* **Exercise**
Write out the records below from the first line through the line containing "Screen dimensions: 1373x868", leaving out any pictures.

* **Source data**
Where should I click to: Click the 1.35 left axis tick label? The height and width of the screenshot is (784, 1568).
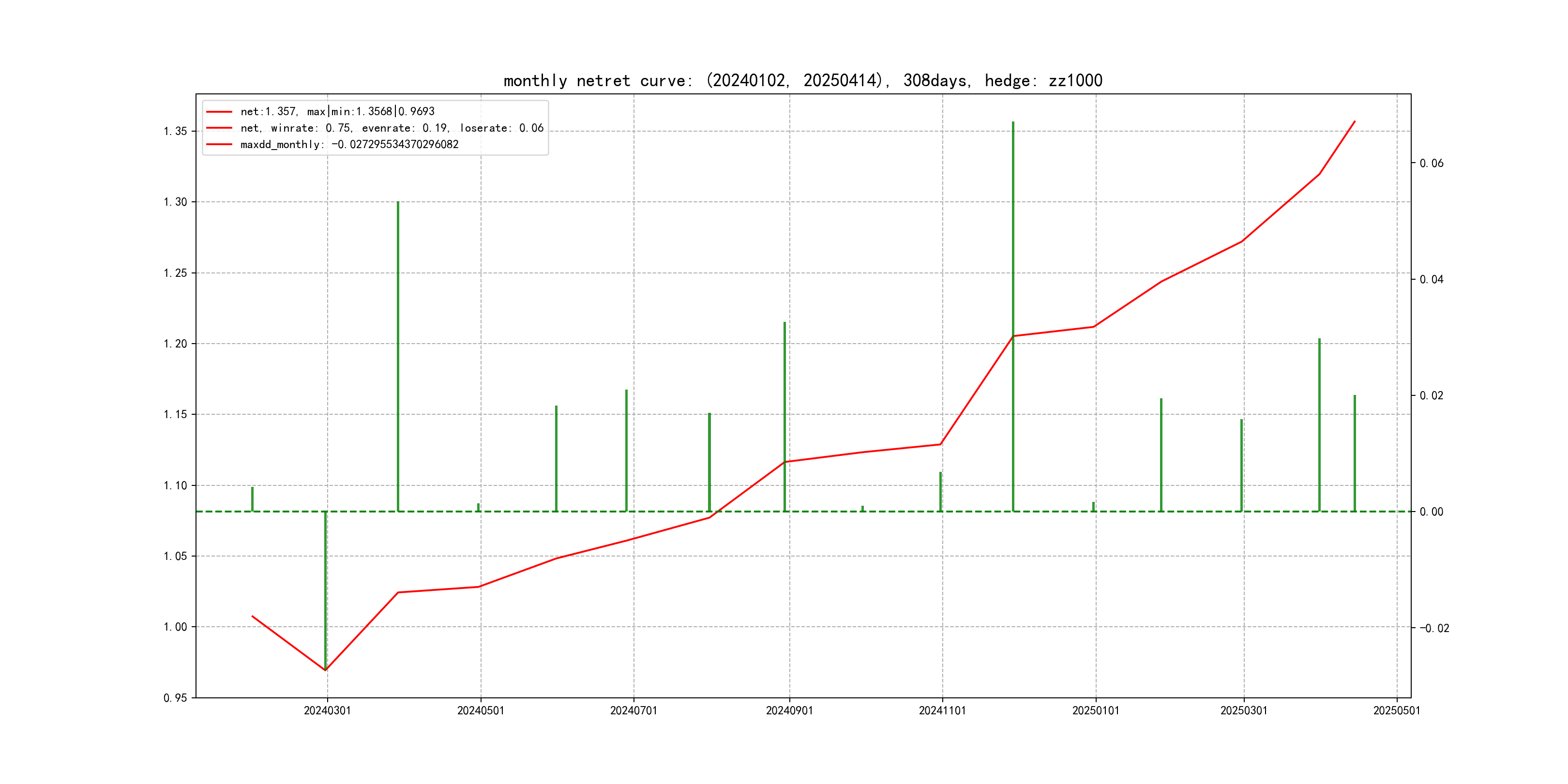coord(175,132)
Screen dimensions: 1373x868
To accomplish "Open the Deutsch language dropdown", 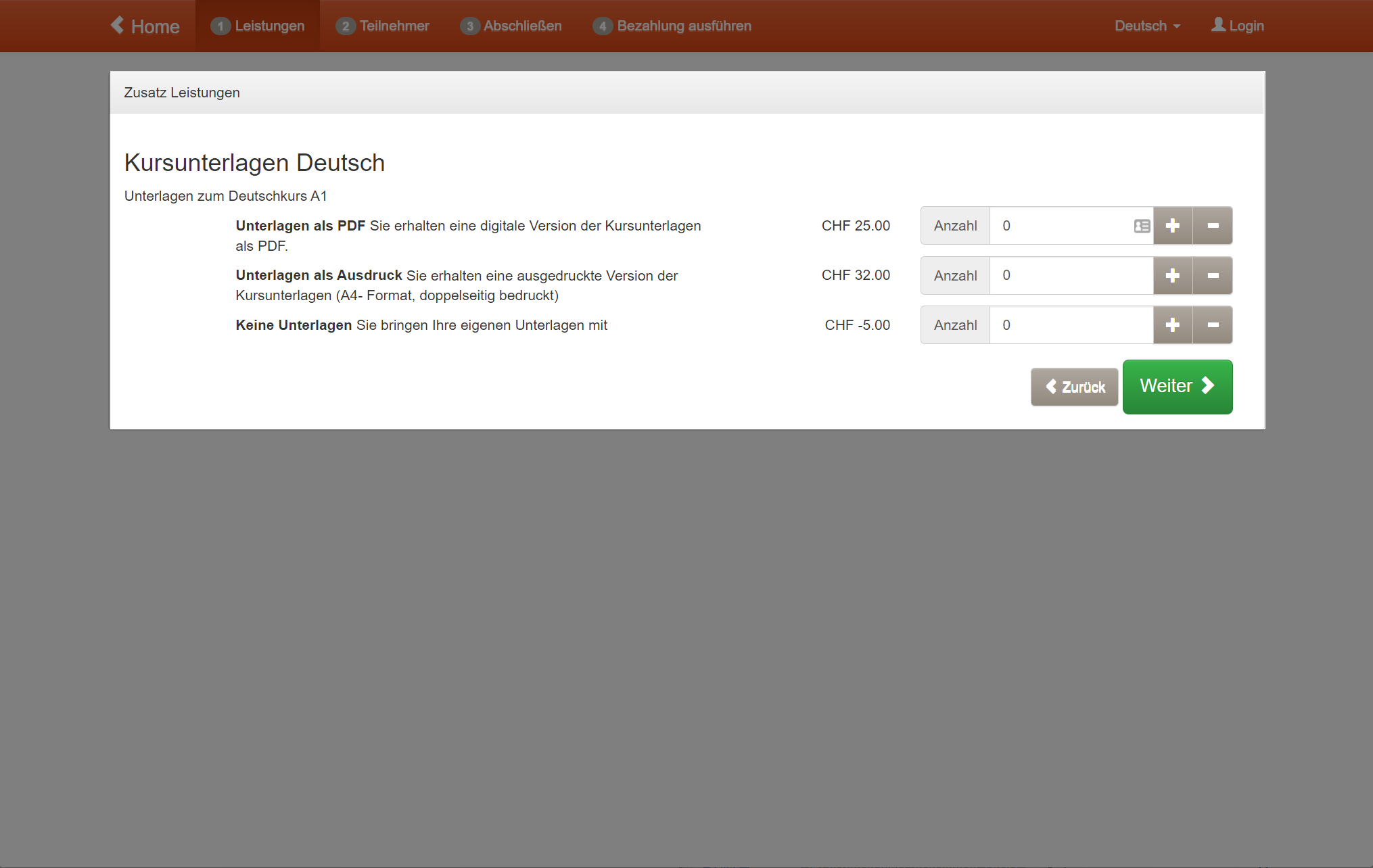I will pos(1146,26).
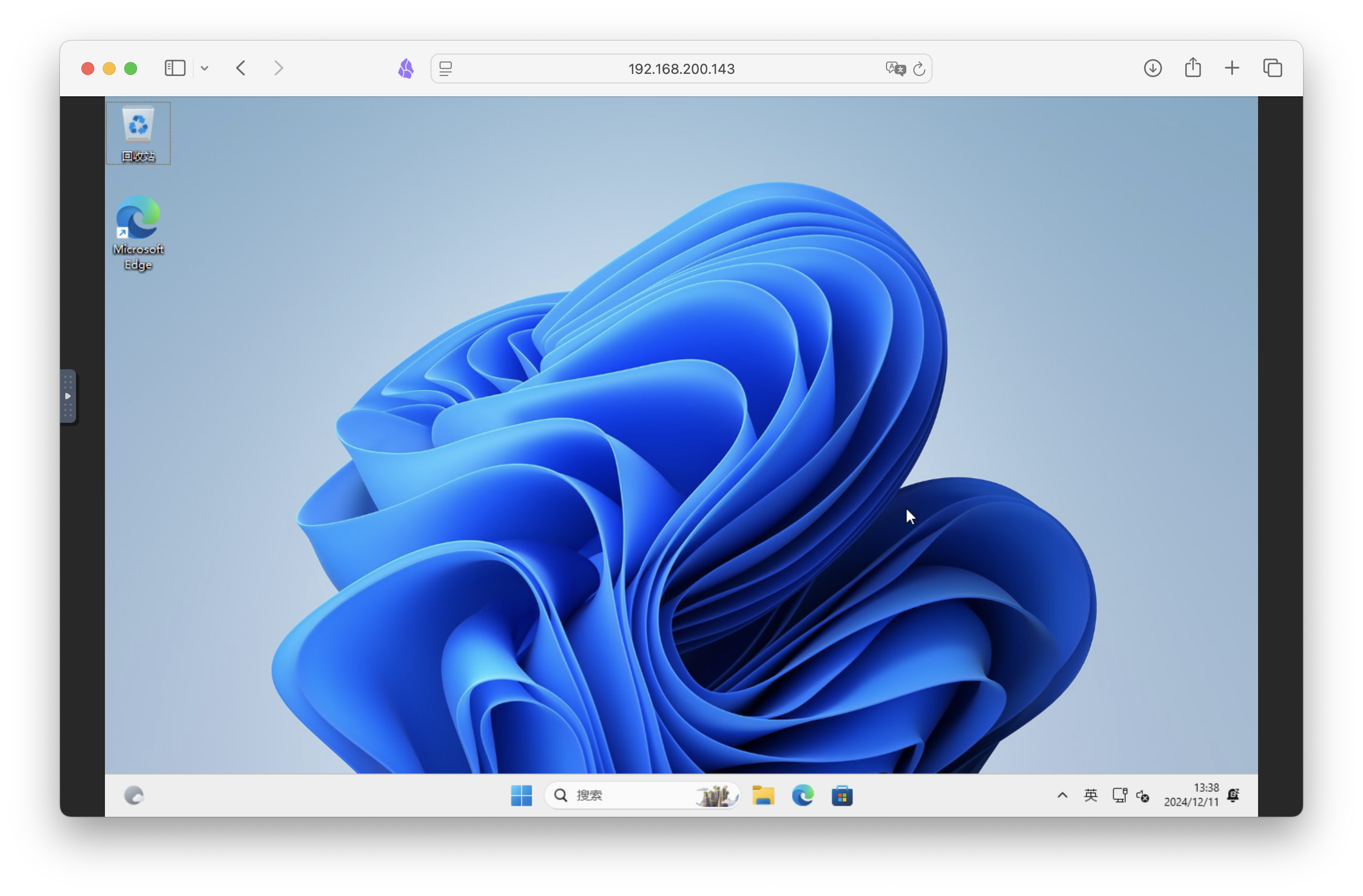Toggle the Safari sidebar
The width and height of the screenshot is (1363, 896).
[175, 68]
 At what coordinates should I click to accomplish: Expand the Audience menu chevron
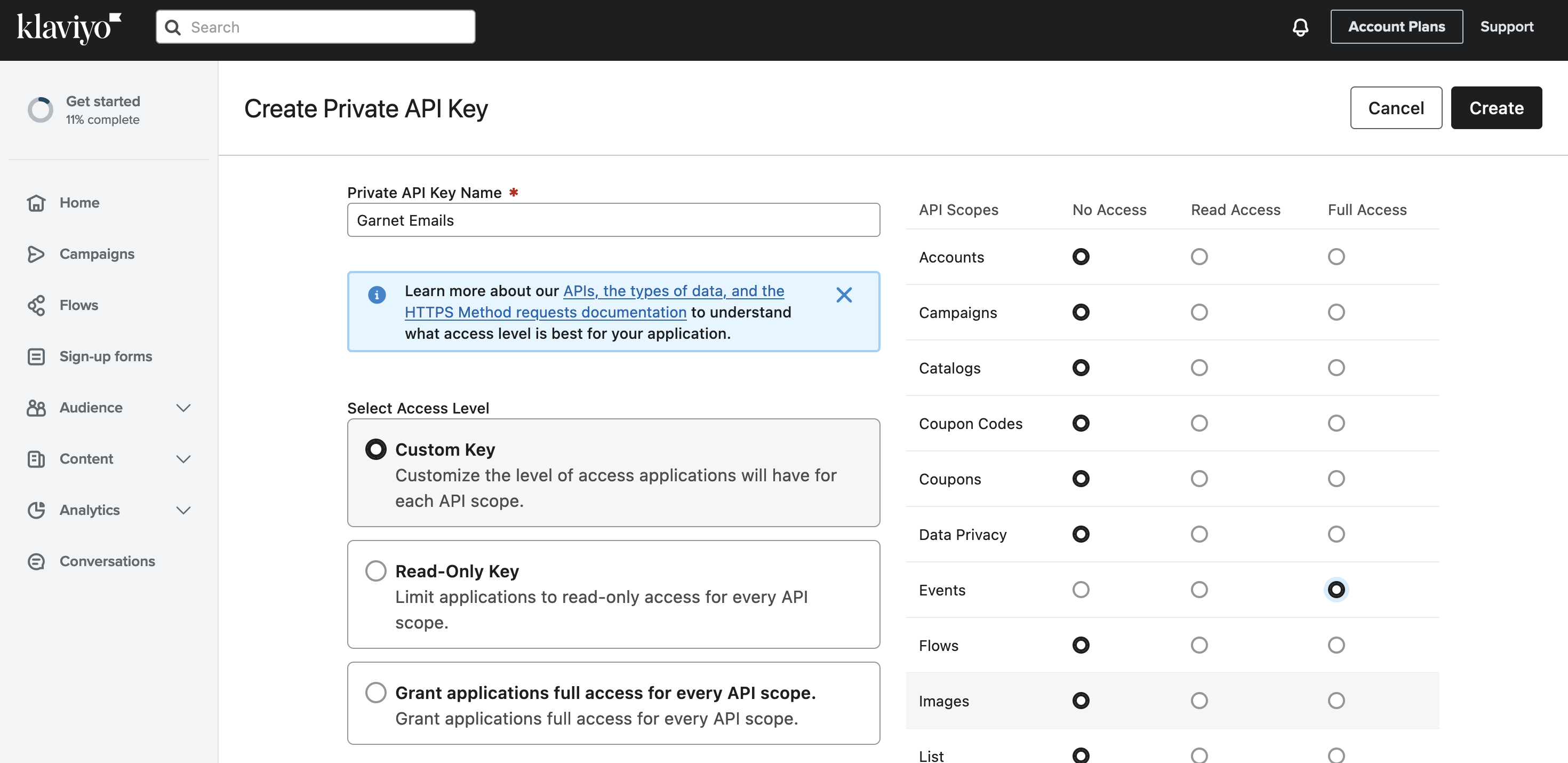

* **Result for this exercise**
Where should I click to: Click the 1.35 left axis tick label? The height and width of the screenshot is (784, 1568).
coord(175,132)
Screen dimensions: 1373x868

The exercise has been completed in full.